» HOW TO COMPLETE THIS TASK:
Exact copy, no pictures: reproduce the lines from the one that holds "This screenshot has height=840, width=1100." through the end of the entries.

» RECORDS SUPPLIED:
»»

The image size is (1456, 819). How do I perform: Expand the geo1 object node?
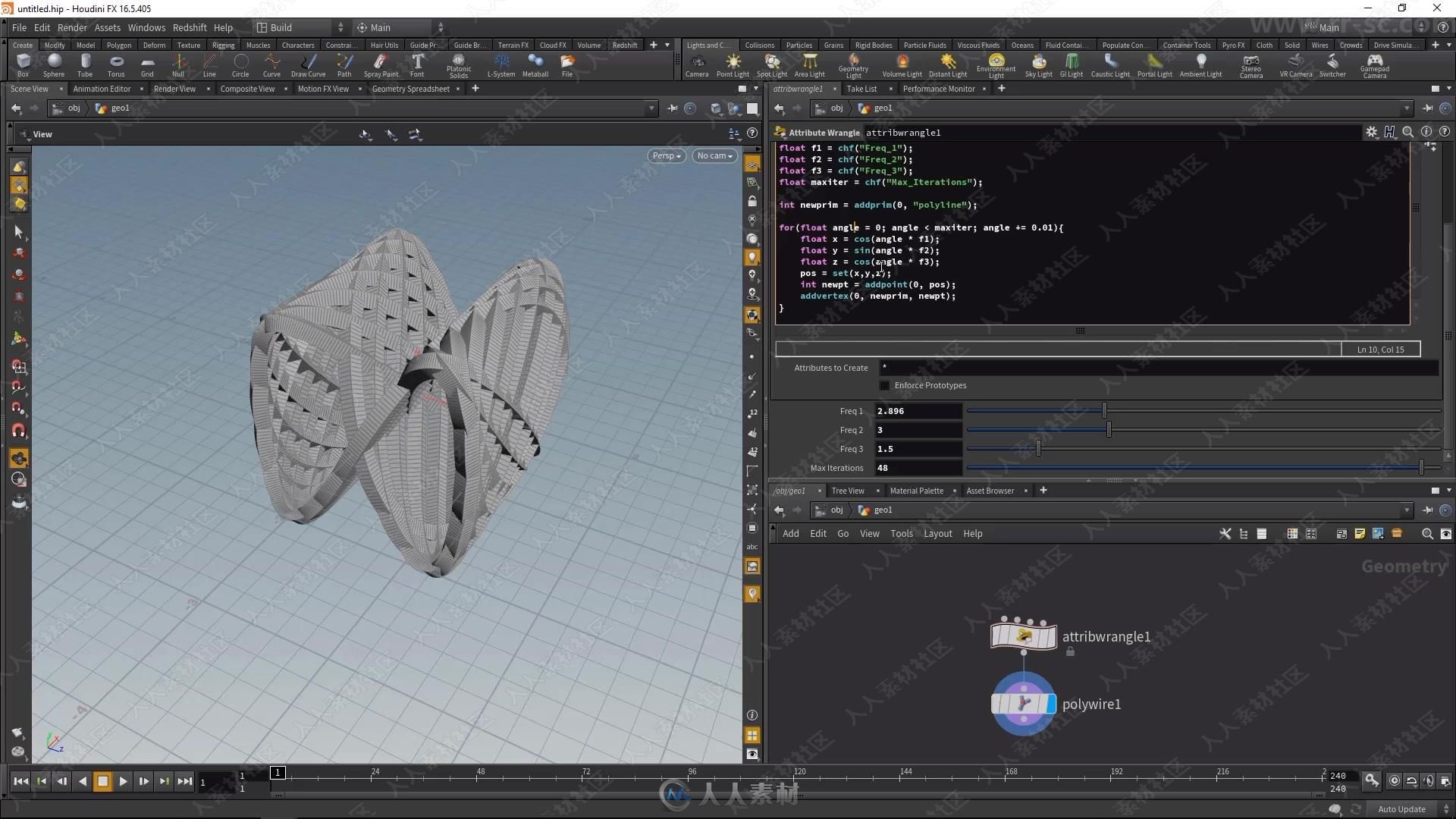tap(883, 510)
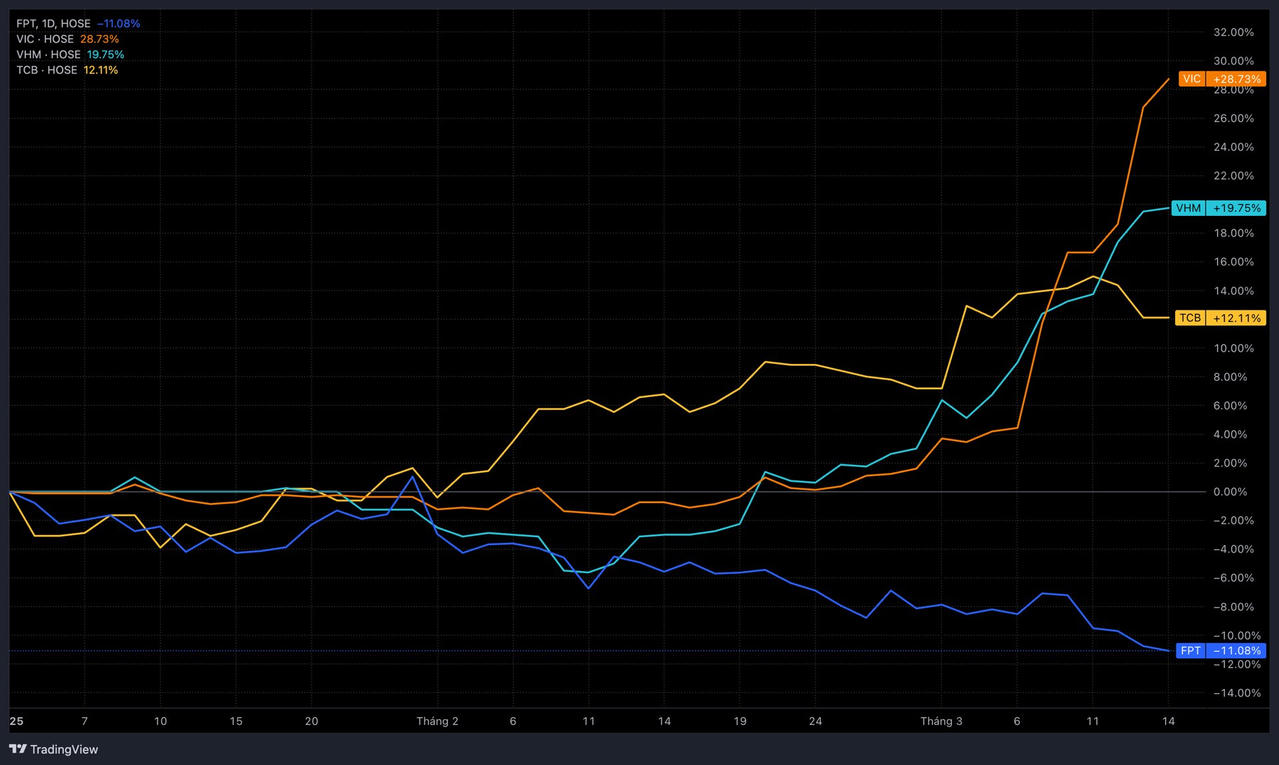Click the TradingView text in the watermark

point(64,749)
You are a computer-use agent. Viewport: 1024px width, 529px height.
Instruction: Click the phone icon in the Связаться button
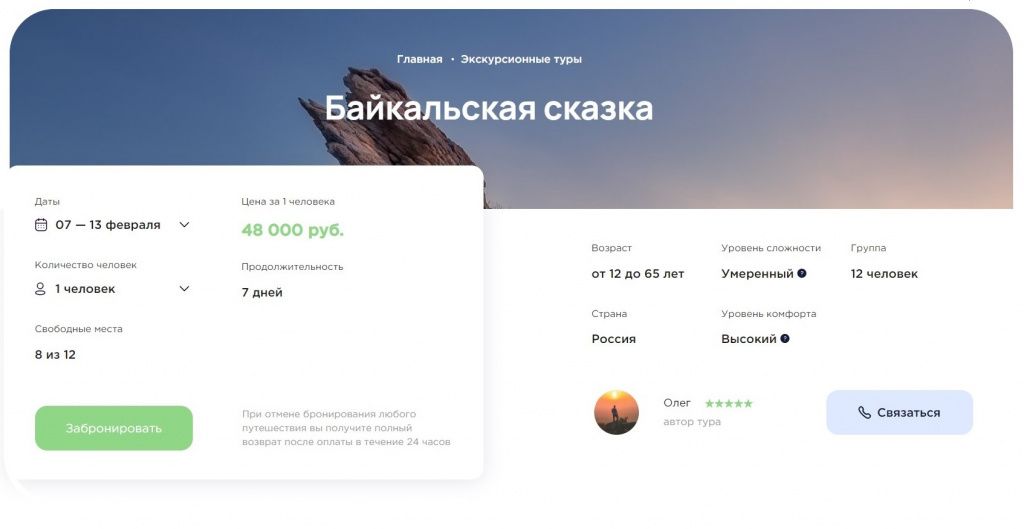point(864,413)
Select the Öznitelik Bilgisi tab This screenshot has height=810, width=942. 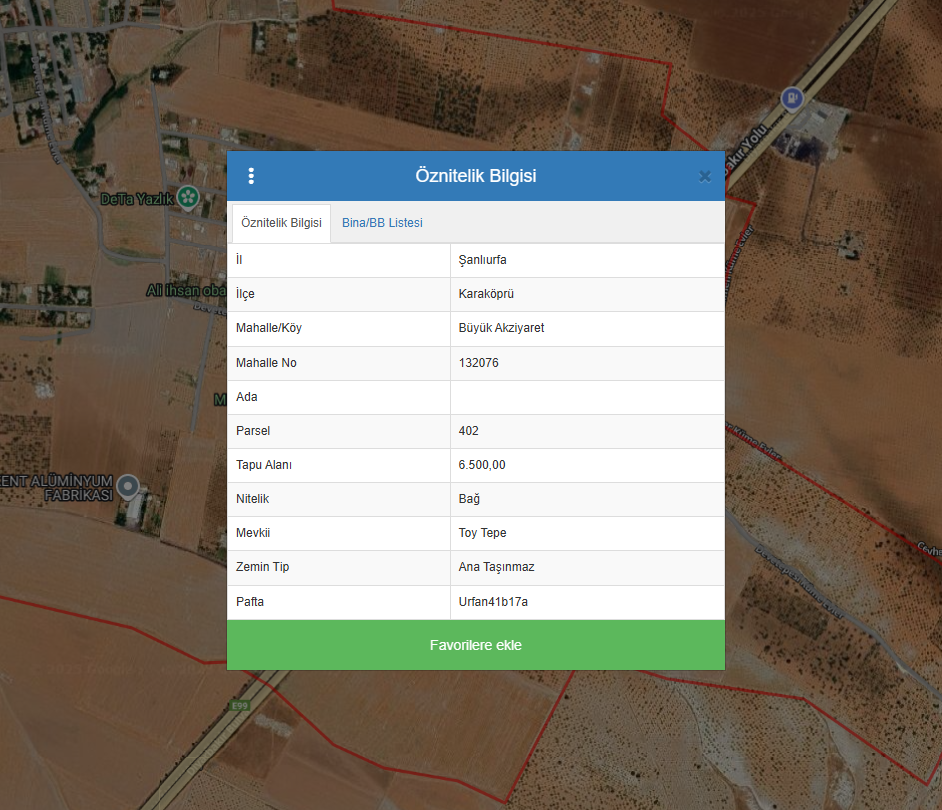coord(281,223)
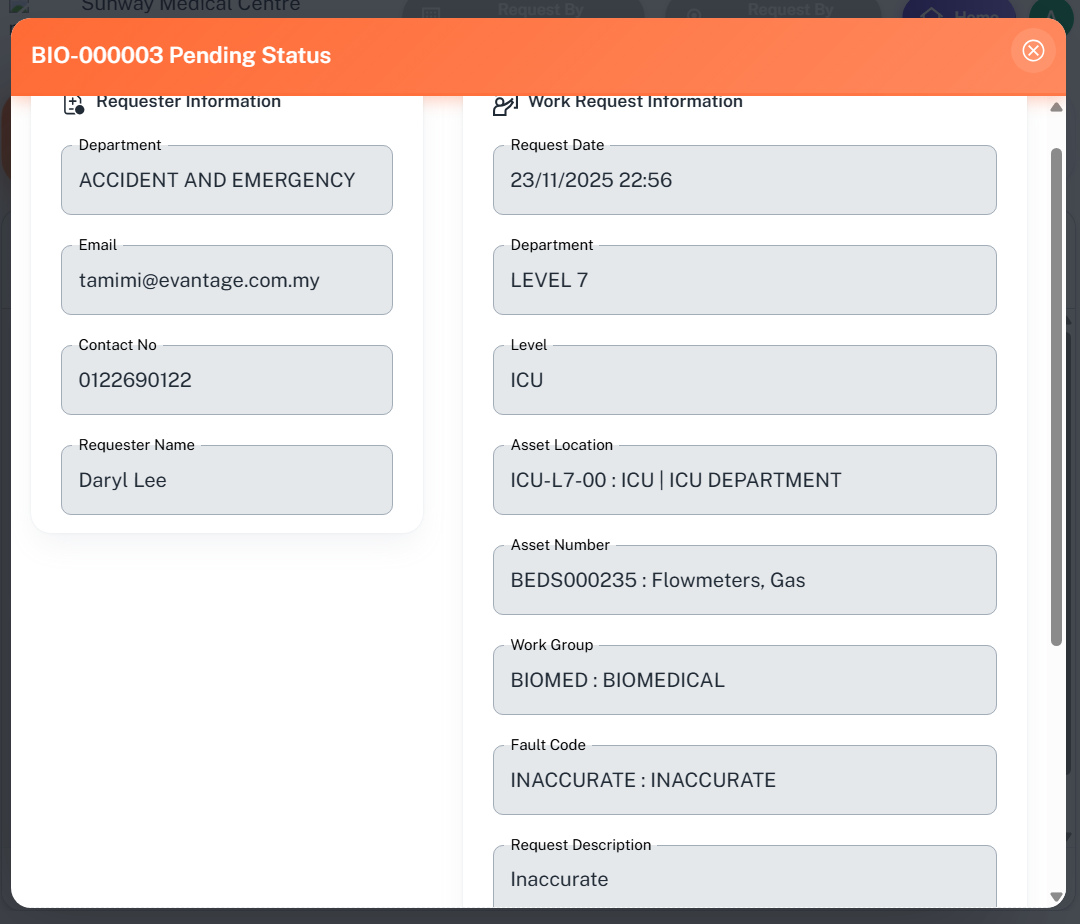Screen dimensions: 1080x924
Task: Click the Work Group BIOMED field
Action: [x=744, y=681]
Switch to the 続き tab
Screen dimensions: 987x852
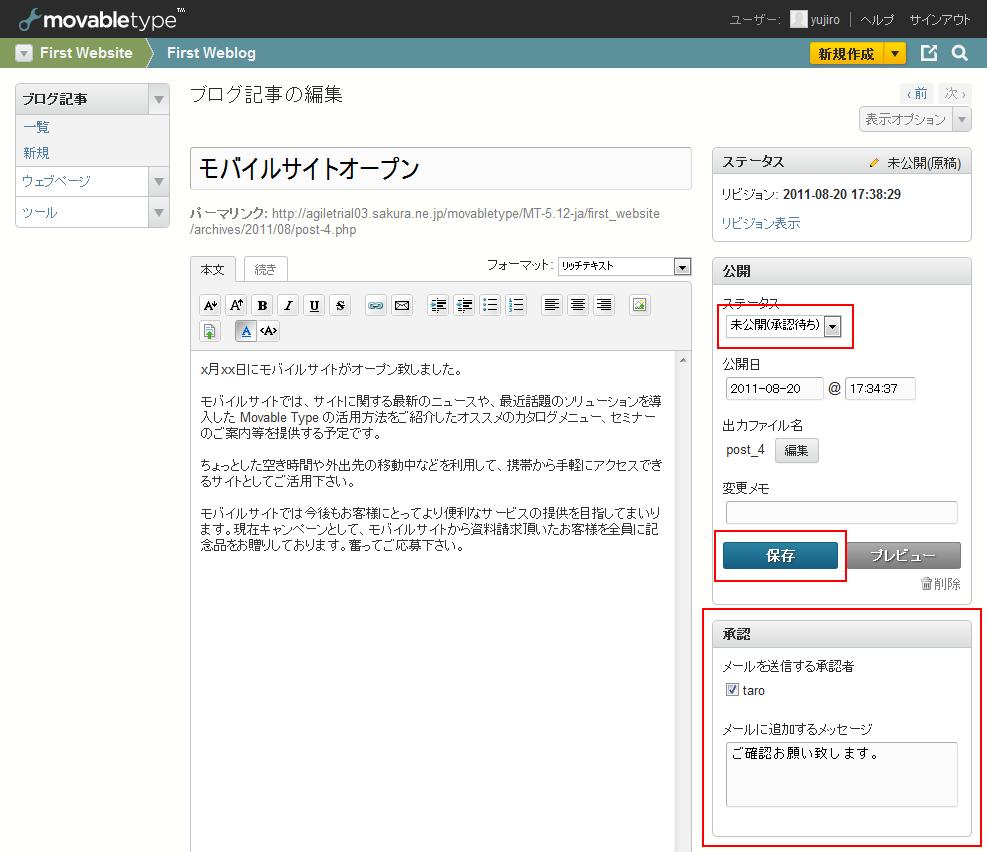(x=266, y=269)
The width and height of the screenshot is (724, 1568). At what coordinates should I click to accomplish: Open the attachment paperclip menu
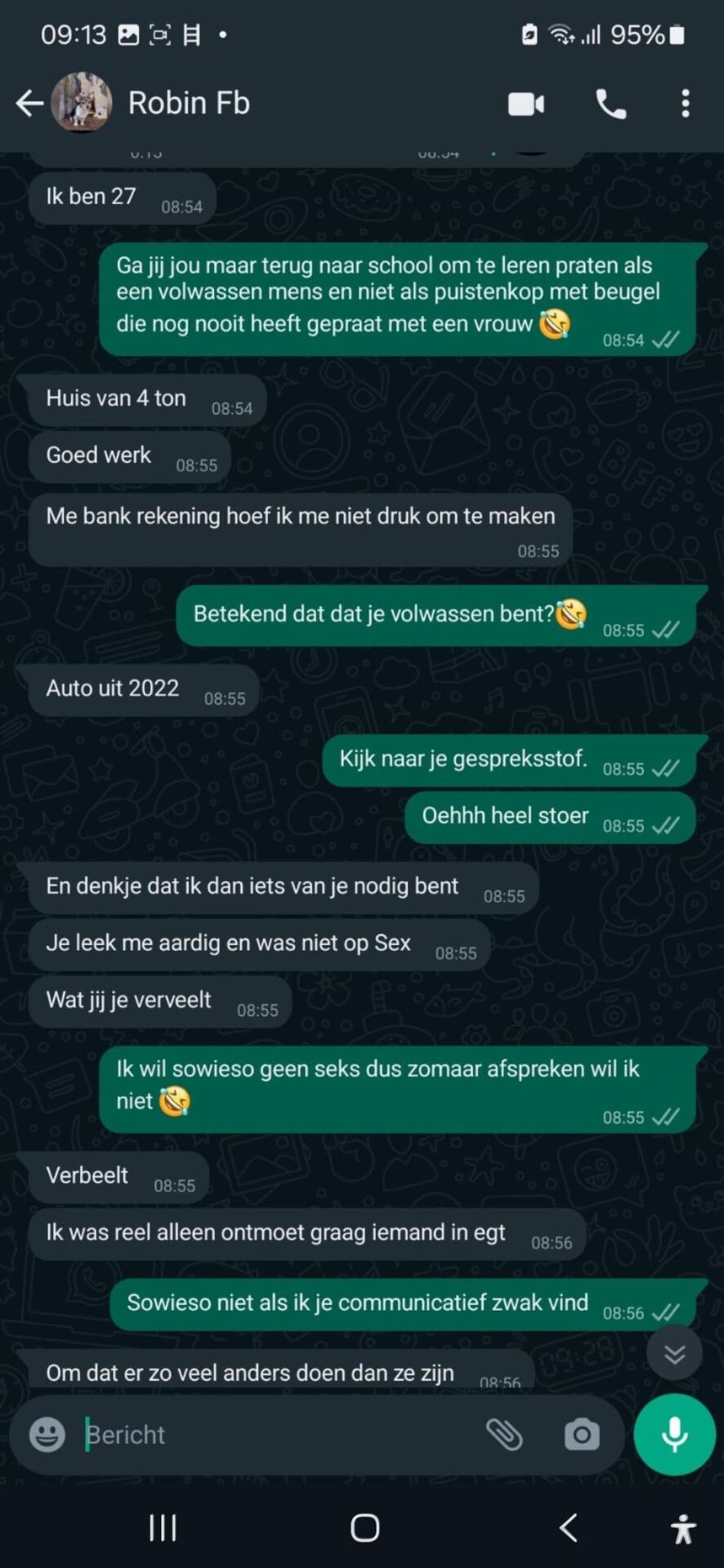(504, 1435)
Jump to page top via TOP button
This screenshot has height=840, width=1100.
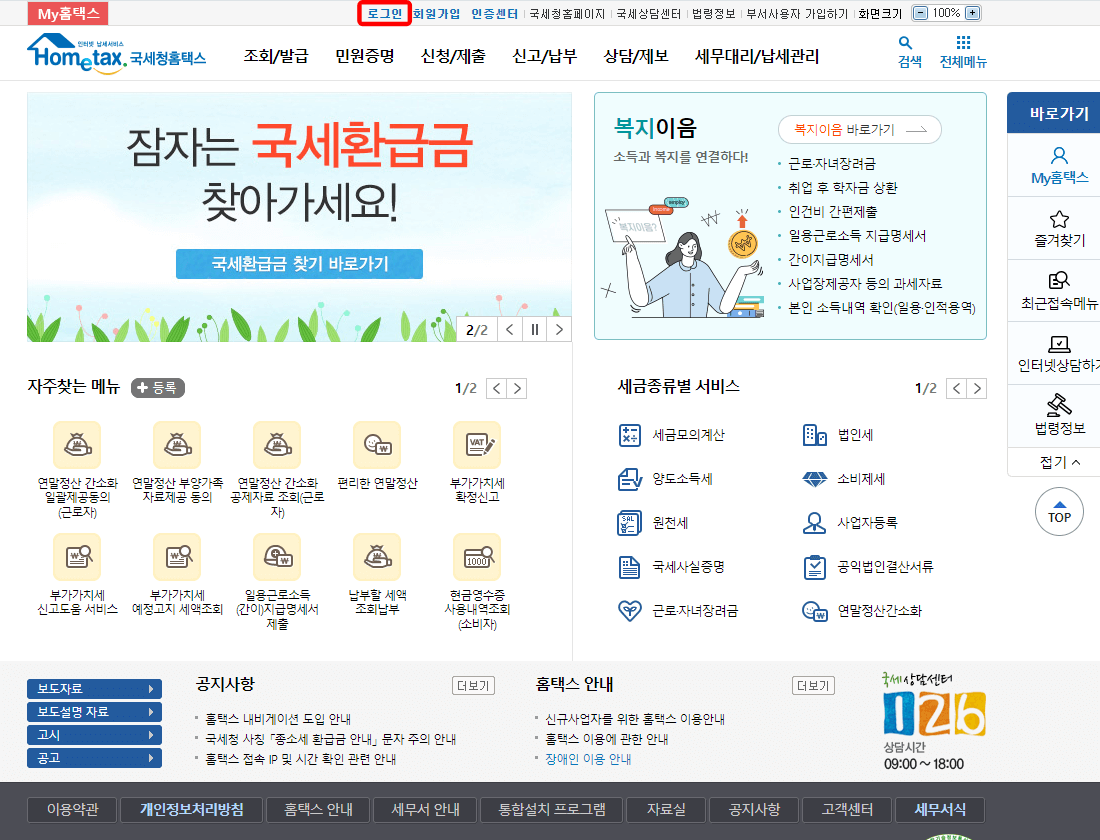1059,511
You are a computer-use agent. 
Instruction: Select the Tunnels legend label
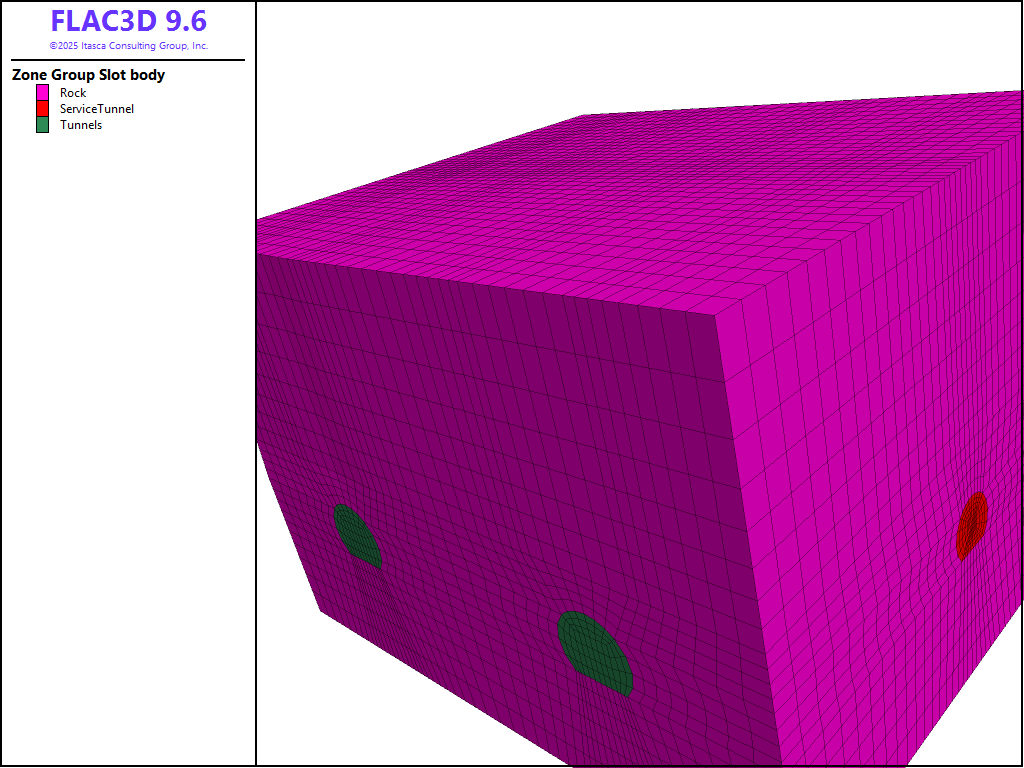(81, 125)
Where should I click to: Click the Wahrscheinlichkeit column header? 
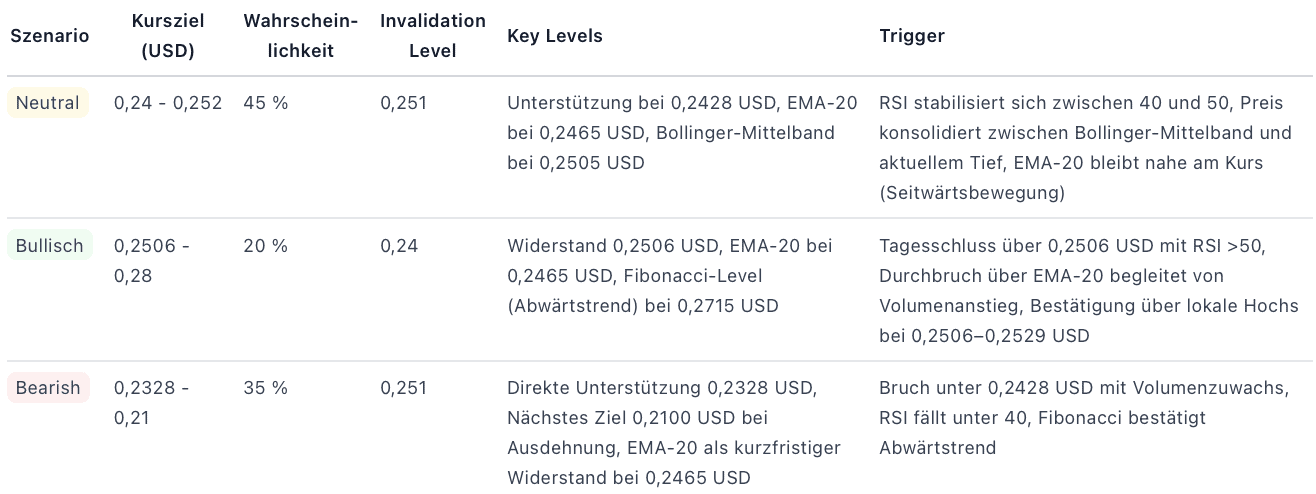[x=301, y=36]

««

» THE ANSWER:
This screenshot has height=840, width=1100.
1059,511
You are a computer-use agent. 
Instruction: Select the Tunnels legend label
(81, 125)
Where should I click to: Click the Wahrscheinlichkeit column header? 
[x=301, y=36]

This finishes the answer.